This is, I’m pretty sure, the youngest Port Ellen I’ve had (this 21 yo is the youngest I’ve previously reviewed). This was released in 2000, one year before the first annual release; in other words, before Port Ellen was quite Port Ellen. As you may be tired of being told (and I’m sure I’ve said it many times before myself), Port Ellen was a workhorse distillery when it was operational and almost no single malt version was released until the the mid-late 1980s (after it had closed) and it wasn’t until the late 1990s and really the early 2000s that it became widely known and it’s now iconic reputation sealed. So someone who bought this bottle when it was first released probably did not pay very much more for it than they would have for whisky of similar age from open distilleries and would probably have thought you were kidding if you’d told them then that 15 years later the entry-level price for Port Ellen would be well north of $500.
This is from a sherry cask and is from Douglas Laing’s legendarily vast Port Ellen portfolio. While their wells seem to finally have run dry, Douglas Laing have released at least 160 Port Ellens over the years, as per Whiskybase—in fact, as per Whiskybase, they’ve released more Port Ellens than malts from any other distillery! Old Bothwell are probably the only other bottler who can say that and they’ve barely released anything but Port Ellen.
Port Ellen 18, 1981-2000 (50%; Douglas Laing, Old Malt Cask; sherry cask; from a sample received in a swap)
Nose: Mushroomy and earthy to start and then with expanding citrus there’s expanding gunpowder—mixed in with dried orange peel and apricot and salt, it’s the kind of sulphur I quite enjoy. Not very much smoke to speak of (perhaps masked by the gunpowder) but there’s a growing coastal note: brine, seashells. After a minute some paraffin bursts through and brings first lemon and then green olives with it; some mineral oil too. Three or four minutes in, here finally is the smoke, but it’s mild and mixed in with the paraffin and some wax. Sweeter with time and then smokier with time and the sulphur recedes. Water pushes the sulphur back even more and pulls out something plasticiney.
Palate: Quite austere to start, with the mineral oil and then the lemon. But then ashy smoke comes billowing up along with salt and the olives. Sweeter on the second sip and on the third but the salt expands too as does the phenolic character (not that it’s aggressively medicinal). The lemon expands with every sip and it gets more peppery and develops a bit of a char as well. With water it’s sweeter still (wet stones) and the ashy smoke expands as well.

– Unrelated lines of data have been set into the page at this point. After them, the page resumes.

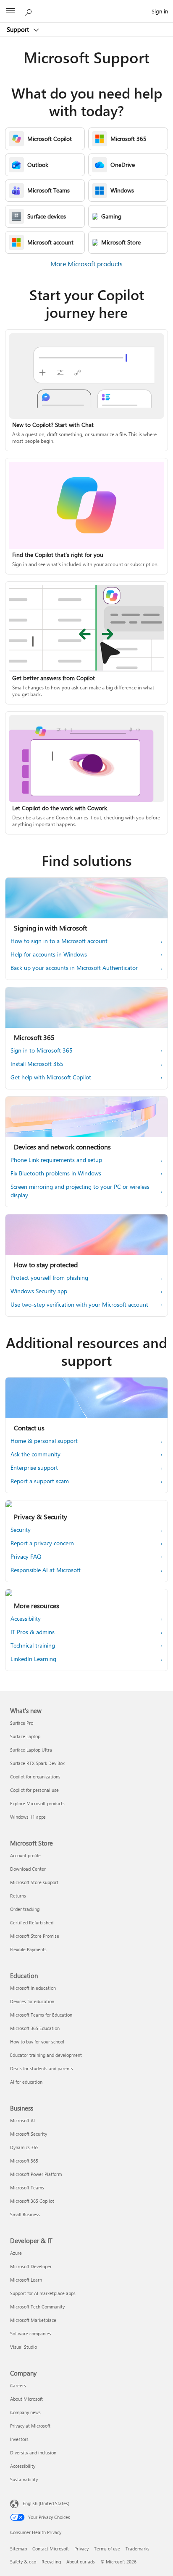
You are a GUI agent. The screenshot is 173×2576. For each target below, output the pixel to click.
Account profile (25, 1855)
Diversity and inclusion (33, 2452)
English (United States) (46, 2503)
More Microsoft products (86, 263)
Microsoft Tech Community (37, 2306)
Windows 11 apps (28, 1817)
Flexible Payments (28, 1949)
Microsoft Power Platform (36, 2174)
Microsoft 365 (24, 2160)
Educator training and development (46, 2055)
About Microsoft (26, 2399)
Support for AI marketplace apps (43, 2293)
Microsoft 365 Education (35, 2028)
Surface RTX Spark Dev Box (37, 1763)
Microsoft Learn (26, 2280)
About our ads (80, 2561)
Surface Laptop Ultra (31, 1750)
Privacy (81, 2548)
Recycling (51, 2561)
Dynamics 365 (24, 2147)
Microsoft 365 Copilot (32, 2201)
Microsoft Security (28, 2134)
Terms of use (107, 2548)
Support (19, 29)
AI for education (26, 2082)
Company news (25, 2412)
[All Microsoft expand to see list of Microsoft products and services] (10, 11)
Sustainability (24, 2479)
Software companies (30, 2333)
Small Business (25, 2214)
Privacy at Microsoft (30, 2426)
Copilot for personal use (34, 1790)
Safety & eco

Finish: Long. Lemon, minerally peat, ashy smoke and salt. More ashy smoke and some pepper with water and then quite a bit of a quinine-like bitterness.
Comments: Not for the sulphurphobe, but despite the sulphur it’s no sherry bomb—in fact, it’s not particularly sherried at all. And I should also note that the sulphur is not really particularly pronounced on the palate; and the palate is, I think, the best part of this whisky. I enjoyed this fine but it is one of those Port Ellens that will cure you of the notion that every Port Ellen must be some world-beating malt.
Rating: 87 points.
Thanks to Teemu S. for the sample!
This sounds like the whisky came from a somewhat tired cask.

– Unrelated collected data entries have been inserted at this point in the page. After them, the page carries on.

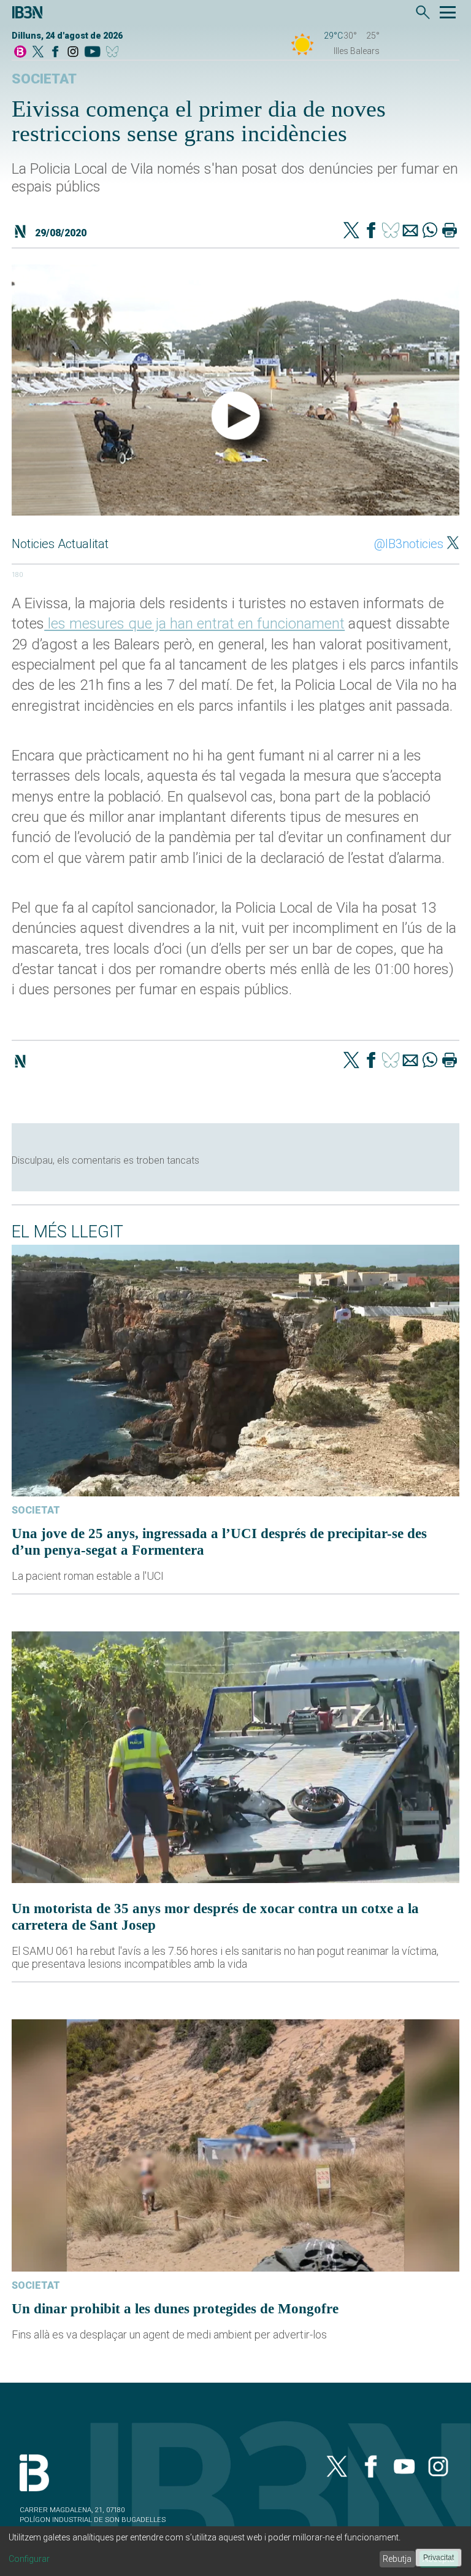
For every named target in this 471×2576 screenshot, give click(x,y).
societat (44, 79)
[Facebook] (55, 52)
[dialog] (235, 2551)
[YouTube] (92, 52)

From what I’ve read Port Ellen was one of Douglas Laing’s favorite distilleries (I guess before anyone else started liking it!) hence the large number of casks that went to his firm.
Thanks for that nugget. I would have assumed that like latter day Caol Ila, Port Ellen just produced a lot of casks for blending and that Douglas Laing just happened to have a large parcel that they had not disposed of.
I wouldn’t be surprised if Douglas Laing’s preference for Port Ellen on top of the lack of demand at the time was what led to the firm getting all those casks. It seems that demand for closed distilleries did not explode until the Internet age.